“Post hoc non propter hoc”. “Il lavoro è una cosa, l’amicizia un’altra cosa”. “Un avvocato difende i clienti, a prescindere dai rapporti personali”. Si potrebbe proseguire a lungo con giustificazioni, mani avanti, precisazioni. Tutto vero, tutto giusto. Le coincidenze restano coincidenze e si trasformano in prove solo nei romanzi di Agatha Christie. 
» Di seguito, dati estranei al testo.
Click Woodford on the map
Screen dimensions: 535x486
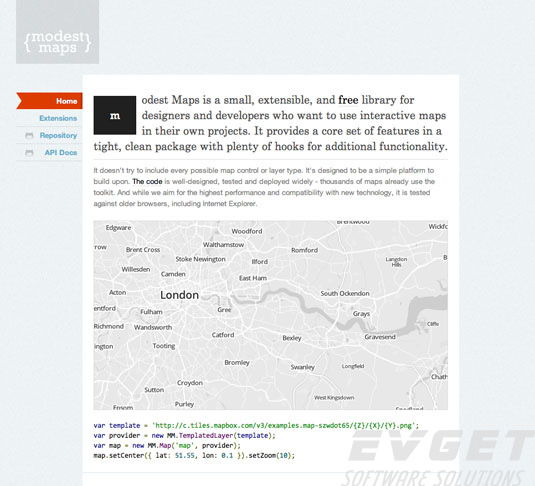coord(247,231)
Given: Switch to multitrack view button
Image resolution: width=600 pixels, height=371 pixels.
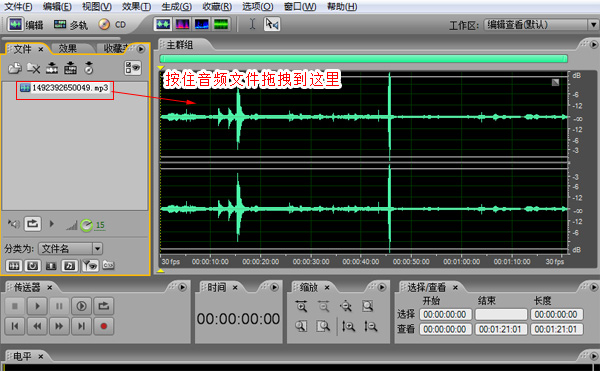Looking at the screenshot, I should [x=70, y=25].
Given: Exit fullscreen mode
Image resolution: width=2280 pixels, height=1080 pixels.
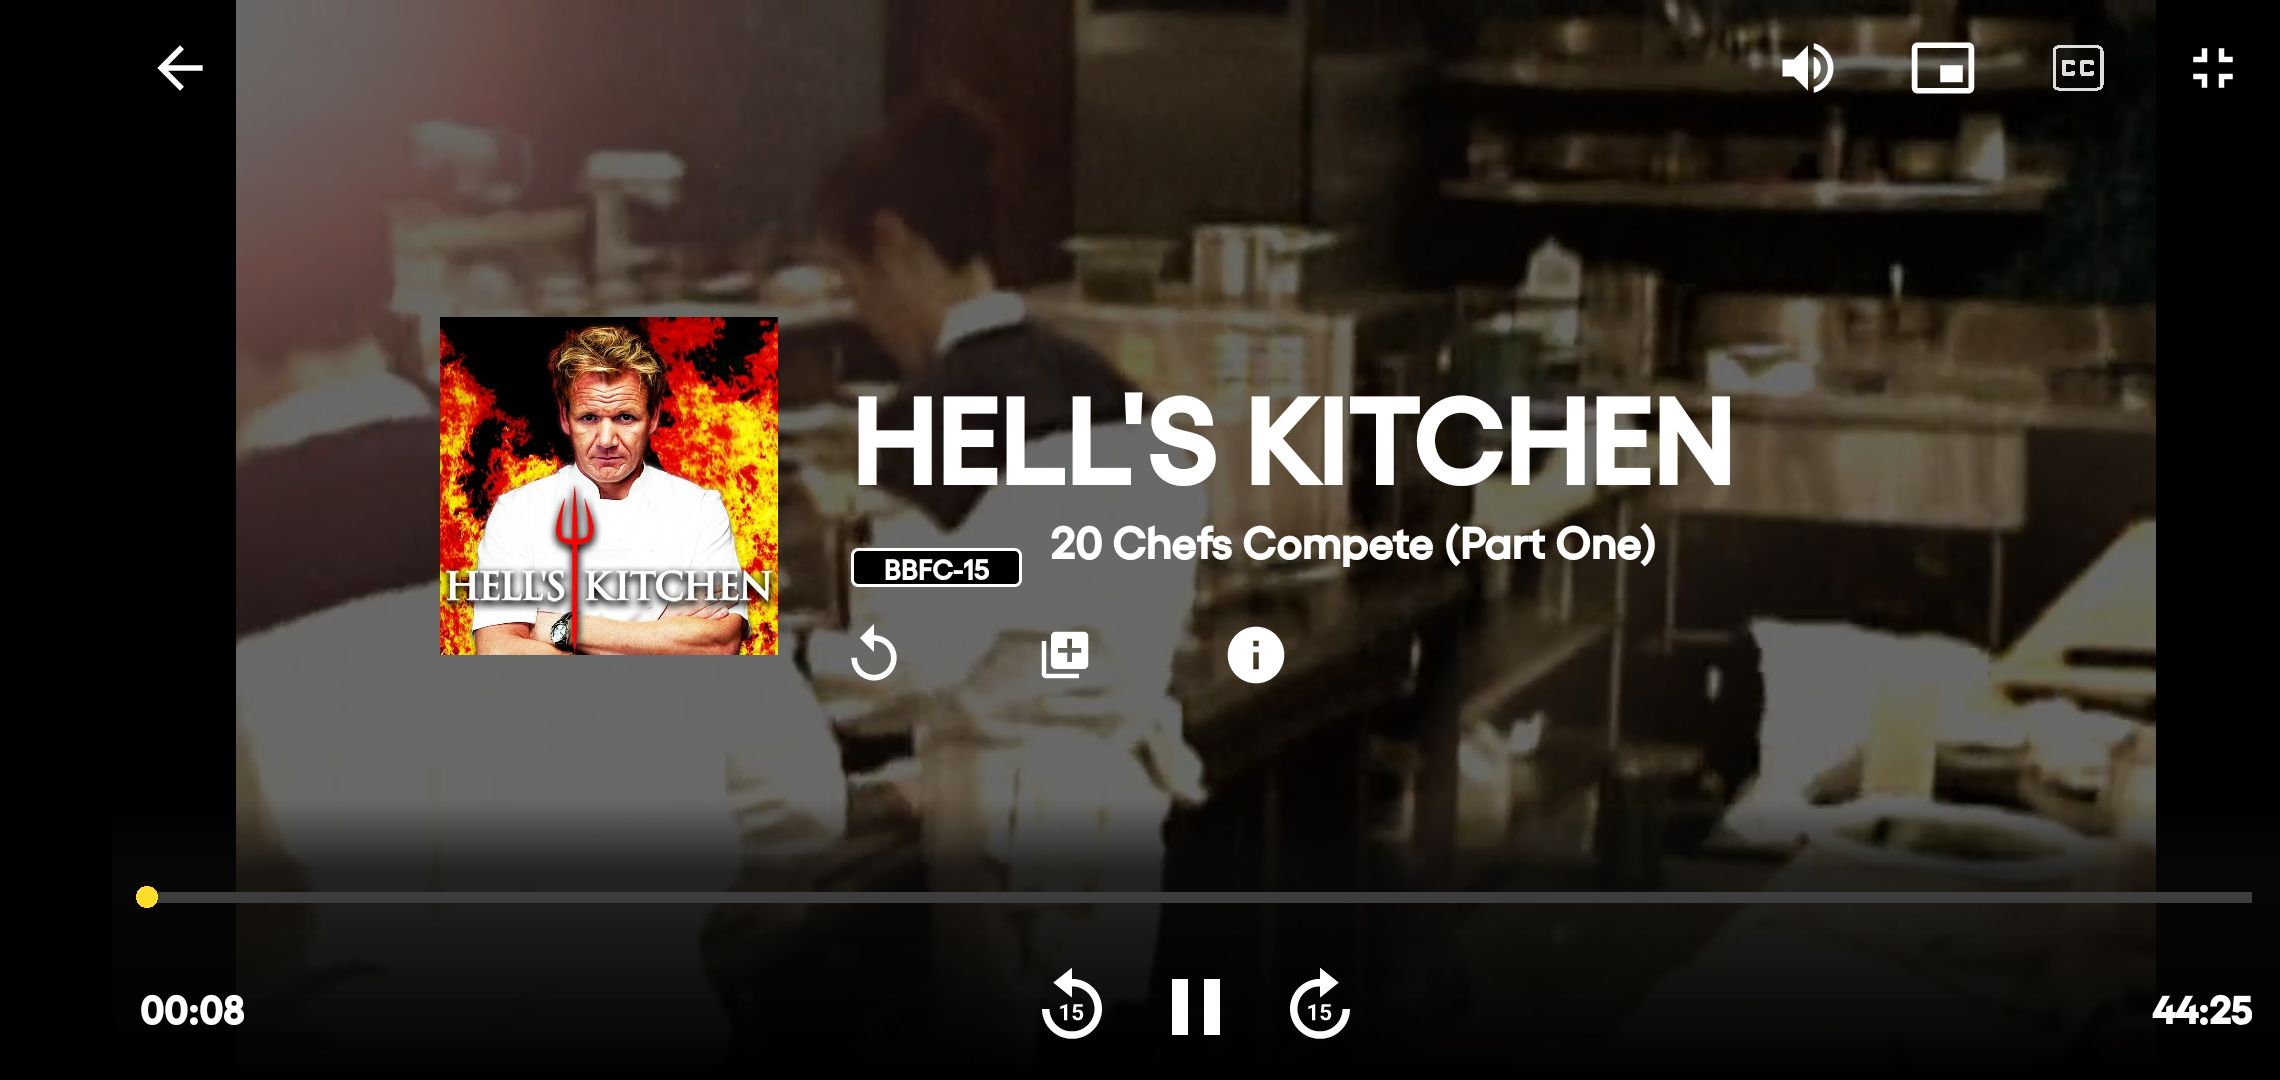Looking at the screenshot, I should pyautogui.click(x=2212, y=68).
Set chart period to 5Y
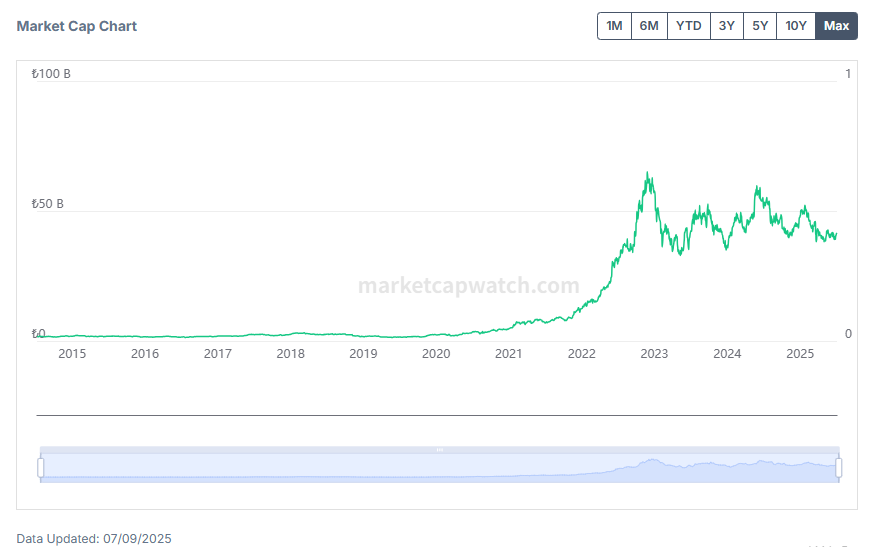871x547 pixels. tap(760, 26)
Dunque è solo una coincidenza che le liste sconfitte alle elezioni per il rinnovo dei vertici di Enasarco si siano rivolte allo studio dell’avvocato Alpa per cercare di ribaltare il giudizio della commissione elettorale. D’altronde se uno è un principe del foro, è inevitabile che sia scelto da chi si trova in difficoltà. 

Perché Alpa è indubbiamente un grande avvocato. E dunque era normale che, nel 2002, fosse chiamato a far parte della commissione per un concorso all’università Vanvitelli di Caserta. Concorso vinto, sicuramente con pieno merito, da tal Giuseppe Conte, non ancora autoproclamato “avvocato del popolo italiano”. E non c’è nulla di male se i due, qualche anno più tardi, hanno collaborato professionalmente. Sono colleghi, dunque è perfettamente normale.

D’altronde i dubbi non riguardano l’ottimo Alpa, ma i politici ed i loro rapporti con Enasarco. Perché sono stati i ministri del governo Conte bis ad impedire, ad esempio, che l’ente previdenziale anticipasse agli agenti di commercio parte del Firr per affrontare la crisi provocata dalla gestione dell’emergenza Covid. E le vicende relative agli investimenti di Enasarco in passato hanno evidenziato non solo imbarazzanti rapporti con il Vaticano, ma anche con la politica romana dall’altro lato del Tevere. 

Intrecci, incontri, interessi. Un sistema di potere che non ha alcuna voglia di essere scalzato. Che non vuole rinunciare ad un patrimonio che sfiora gli 8 miliardi di euro. Dunque la battaglia, persa nelle urne, deve spostarsi sul piano giudiziario. Gli agenti di commercio, in questa operazione, sono una variabile trascurabile.